### 练习题目:
请列出下面的MERGE语句指南在"核心价值"标题下给出的所有价值，每项只写冒号前的名称。

### 阅读材料:
☆ ☆ ☆ ☆ ☆ ☆ ☆
MERGE语句使用

MERGE语句使用指南

目录

  1. 什么是MERGE语句
  2. 基本语法
  3. 核心概念
  4. 实用案例
  5. 高级用法
  6. 性能优化
  7. 常见问题
  8. 数据库兼容性

什么是MERGE语句

MERGE语句是SQL中的"万能"数据操作语句,能在一个语句中完成INSERT、UPDATE、DELETE操作。常被称为"UPSERT"操作。

核心价值

  • 简化数据同步:一条语句处理新增和更新
  • 提高性能:减少多次扫描表的开销
  • 保证原子性:整个操作在一个事务中完成
  • 减少代码复杂度:替代复杂的IF-ELSE逻辑

基本语法

MERGE INTO 目标表 [别名]
USING 数据源 [别名]
ON (匹配条件)
WHEN MATCHED THEN
    UPDATE SET 列1 = 值1, 列2 = 值2
    [WHERE 条件]
WHEN NOT MATCHED THEN
    INSERT (列列表) VALUES (值列表)
    [WHERE 条件];

最简单的示例

MERGE INTO employees e
USING new_employees n
ON (e.emp_id = n.emp_id)
WHEN MATCHED THEN
    UPDATE SET e.salary = n.salary
WHEN NOT MATCHED THEN
    INSERT (emp_id, name, salary) 
    VALUES (n.emp_id, n.name, n.salary);

核心概念

1. 数据源类型

-- 表作为源
USING source_table s

-- 视图作为源
USING employee_view ev

-- 子查询作为源
USING (
    SELECT emp_id, name, salary 
    FROM temp_employees 
    WHERE status = 'ACTIVE'
) t

2. 匹配条件的两种用法

传统连接方式

-- 基于主键连接
ON (target.id = source.id)

-- 基于复合键连接
ON (target.dept_id = source.dept_id AND target.emp_code = source.emp_code)

条件过滤方式(笛卡尔积)

-- 批量更新场景:将配置应用到符合条件的记录
MERGE INTO products p
USING system_config sc
ON (p.category IN ('Electronics', 'Books') AND sc.config_type = 'DISCOUNT')
WHEN MATCHED THEN
    UPDATE SET p.discount_rate = sc.config_value;

笛卡尔积用法说明:

  • 目标表中符合条件的记录 × 源表中符合条件的记录
  • 适用于批量配置更新、状态同步等场景
  • 注意控制数据量,避免性能问题

3. WHEN子句详解

WHEN MATCHED(记录存在时)

-- 更新操作
WHEN MATCHED THEN
    UPDATE SET col1 = source.col1, col2 = source.col2
    WHERE target.last_updated < source.last_updated

-- 删除操作
WHEN MATCHED THEN
    DELETE WHERE target.status = 'INACTIVE'

WHEN NOT MATCHED(记录不存在时)

-- 插入新记录
WHEN NOT MATCHED THEN
    INSERT (col1, col2, col3) 
    VALUES (source.col1, source.col2, source.col3)
    WHERE source.status = 'VALID'

WHEN NOT MATCHED BY SOURCE(仅SQL Server)

-- 删除目标表中源表没有的记录
WHEN NOT MATCHED BY SOURCE THEN
    DELETE WHERE target.created_date < DATEADD(year, -1, GETDATE())
☆ ☆ ☆ ☆ ☆ ☆ ☆
### 所给条目:
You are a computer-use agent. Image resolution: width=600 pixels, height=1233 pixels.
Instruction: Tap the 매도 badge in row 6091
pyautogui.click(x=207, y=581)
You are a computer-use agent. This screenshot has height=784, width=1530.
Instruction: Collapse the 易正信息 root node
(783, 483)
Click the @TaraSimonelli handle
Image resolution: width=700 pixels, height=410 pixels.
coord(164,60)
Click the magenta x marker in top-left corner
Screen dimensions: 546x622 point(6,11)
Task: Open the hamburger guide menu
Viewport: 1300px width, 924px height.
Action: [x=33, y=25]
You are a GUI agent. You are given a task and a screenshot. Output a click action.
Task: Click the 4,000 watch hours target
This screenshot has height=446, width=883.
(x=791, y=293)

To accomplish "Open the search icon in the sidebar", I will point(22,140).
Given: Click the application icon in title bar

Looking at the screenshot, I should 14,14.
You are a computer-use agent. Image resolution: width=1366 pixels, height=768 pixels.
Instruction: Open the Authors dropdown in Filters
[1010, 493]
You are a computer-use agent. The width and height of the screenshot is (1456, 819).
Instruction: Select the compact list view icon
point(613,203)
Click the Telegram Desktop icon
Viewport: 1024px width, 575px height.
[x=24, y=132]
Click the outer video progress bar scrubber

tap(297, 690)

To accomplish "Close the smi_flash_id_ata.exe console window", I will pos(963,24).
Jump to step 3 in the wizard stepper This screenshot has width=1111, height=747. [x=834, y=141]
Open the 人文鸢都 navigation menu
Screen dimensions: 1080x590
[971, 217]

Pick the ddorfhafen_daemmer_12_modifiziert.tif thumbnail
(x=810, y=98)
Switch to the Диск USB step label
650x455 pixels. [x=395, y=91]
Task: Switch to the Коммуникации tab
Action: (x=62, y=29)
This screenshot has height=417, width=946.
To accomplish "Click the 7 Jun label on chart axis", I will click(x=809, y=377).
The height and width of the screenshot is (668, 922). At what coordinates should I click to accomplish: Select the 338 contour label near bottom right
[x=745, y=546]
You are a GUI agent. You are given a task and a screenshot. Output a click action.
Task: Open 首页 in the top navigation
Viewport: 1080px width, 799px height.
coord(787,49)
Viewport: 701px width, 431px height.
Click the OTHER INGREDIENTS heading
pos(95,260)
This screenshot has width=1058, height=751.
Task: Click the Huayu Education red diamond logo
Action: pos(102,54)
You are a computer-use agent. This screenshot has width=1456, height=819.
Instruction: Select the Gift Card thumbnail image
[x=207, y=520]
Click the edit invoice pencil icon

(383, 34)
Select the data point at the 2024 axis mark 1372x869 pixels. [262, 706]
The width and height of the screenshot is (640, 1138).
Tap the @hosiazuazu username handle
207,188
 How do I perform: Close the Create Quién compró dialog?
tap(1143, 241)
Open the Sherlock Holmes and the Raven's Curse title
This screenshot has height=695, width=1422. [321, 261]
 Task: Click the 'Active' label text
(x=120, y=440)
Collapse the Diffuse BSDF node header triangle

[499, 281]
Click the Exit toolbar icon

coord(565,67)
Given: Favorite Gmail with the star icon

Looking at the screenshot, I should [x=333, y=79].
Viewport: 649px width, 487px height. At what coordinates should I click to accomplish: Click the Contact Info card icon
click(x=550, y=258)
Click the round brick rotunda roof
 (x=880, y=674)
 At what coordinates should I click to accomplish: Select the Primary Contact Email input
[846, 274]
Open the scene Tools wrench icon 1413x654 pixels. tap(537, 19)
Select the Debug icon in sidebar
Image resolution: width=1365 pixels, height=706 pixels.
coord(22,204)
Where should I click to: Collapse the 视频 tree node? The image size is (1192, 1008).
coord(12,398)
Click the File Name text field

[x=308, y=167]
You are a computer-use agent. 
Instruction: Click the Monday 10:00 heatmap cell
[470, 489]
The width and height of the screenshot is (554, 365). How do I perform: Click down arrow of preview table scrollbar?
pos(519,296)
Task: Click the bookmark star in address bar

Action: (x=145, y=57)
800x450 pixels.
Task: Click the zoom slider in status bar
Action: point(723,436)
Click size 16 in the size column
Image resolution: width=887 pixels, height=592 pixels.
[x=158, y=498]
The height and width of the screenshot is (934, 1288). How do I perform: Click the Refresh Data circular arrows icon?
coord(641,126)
☆ ☆ ☆ ☆ ☆ ☆ ☆
### 参考答案:
简化数据同步、提高性能、保证原子性、减少代码复杂度